Eye of the Beholder

by kaeorin



Series: Loki's Lullabies [20]
Category: Marvel Cinematic Universe, The Avengers (Marvel Movies), Thor (Movies)
Genre: Affection, Art, Comfort, Drawing, F/M, Love, Sketches
Language: English
Status: Completed
Published: 2020-04-15
Updated: 2020-04-15
Packaged: 2021-03-02 05:21:17
Rating: General Audiences
Warnings: No Archive Warnings Apply
Chapters: 1
Words: 1,474
Publisher: archiveofourown.org
Story URL: https://archiveofourown.org/works/23659780
Author URL: https://archiveofourown.org/users/kaeorin/pseuds/kaeorin
Summary: Loki asks to use your old sketchbook, and there’s no stopping him after that.
Relationships: Loki (Marvel)/Reader
Series: Loki's Lullabies [20]
Series URL: https://archiveofourown.org/series/1678240
Comments: 10
Kudos: 240





	Eye of the Beholder

The sketchbook had been on your shelf for ages now. When you’d first moved to New York, you’d tossed most of your belongings into boxes and just hauled them all out here. You hadn’t opened it since high school, and you probably should have just thrown it away during one of your many throw-out-everything sprees in the intervening years, but some tiny ridiculous part of you liked having it. And it didn’t take up much space, really—not as much as many of your books did—so there wasn’t a huge issue with it.

Until Loki. 

He’d taken to perusing your bookshelves for ways to entertain himself while you were stuck here together. It made you self-conscious, knowing that a celestial god was stuck reading the kinds of books that you liked instead of classic stuff, but somehow he only seemed to have good things to say about what he found. Maybe he was keeping his laughter to himself until the quarantine lifted. 

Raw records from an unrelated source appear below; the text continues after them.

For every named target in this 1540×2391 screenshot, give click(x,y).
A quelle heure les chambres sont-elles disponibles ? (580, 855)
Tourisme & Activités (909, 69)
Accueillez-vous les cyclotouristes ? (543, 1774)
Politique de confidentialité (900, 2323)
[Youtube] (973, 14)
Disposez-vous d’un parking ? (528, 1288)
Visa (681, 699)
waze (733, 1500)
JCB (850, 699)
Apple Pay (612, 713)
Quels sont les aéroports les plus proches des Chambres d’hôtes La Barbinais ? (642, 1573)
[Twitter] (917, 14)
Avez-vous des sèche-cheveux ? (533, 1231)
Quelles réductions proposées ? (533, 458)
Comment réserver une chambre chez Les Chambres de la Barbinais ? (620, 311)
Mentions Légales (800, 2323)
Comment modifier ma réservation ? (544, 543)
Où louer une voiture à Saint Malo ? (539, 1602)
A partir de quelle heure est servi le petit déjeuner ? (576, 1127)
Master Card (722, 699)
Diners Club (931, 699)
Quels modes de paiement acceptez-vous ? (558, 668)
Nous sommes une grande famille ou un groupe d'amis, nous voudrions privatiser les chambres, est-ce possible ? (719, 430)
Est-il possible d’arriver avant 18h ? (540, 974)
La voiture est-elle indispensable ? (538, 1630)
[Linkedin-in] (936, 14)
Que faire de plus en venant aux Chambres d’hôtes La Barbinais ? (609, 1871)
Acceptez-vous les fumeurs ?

But one morning, you walked out of the bathroom to see him sitting on the floor next to one of the shelves and flipping through that sketchbook. At first, you were struck by the same gut reaction that you’d had in high school: the urge to rush over to him and rip it out of his hands. You’d been...well, a bit of a temperamental artist, and hated the people who’d just flipped open to a random page and looked at your unfinished work. After that moment passed, though, you took a breath. He wasn’t laughing, at least. He was flipping slowly through the pages, lingering over each silly piece you’d worked on, even the goofball cartoons that you’d drawn in class to amuse yourself. He reached a sketch of your childhood cat dozing on the back of the couch and the corner of his mouth turned up. 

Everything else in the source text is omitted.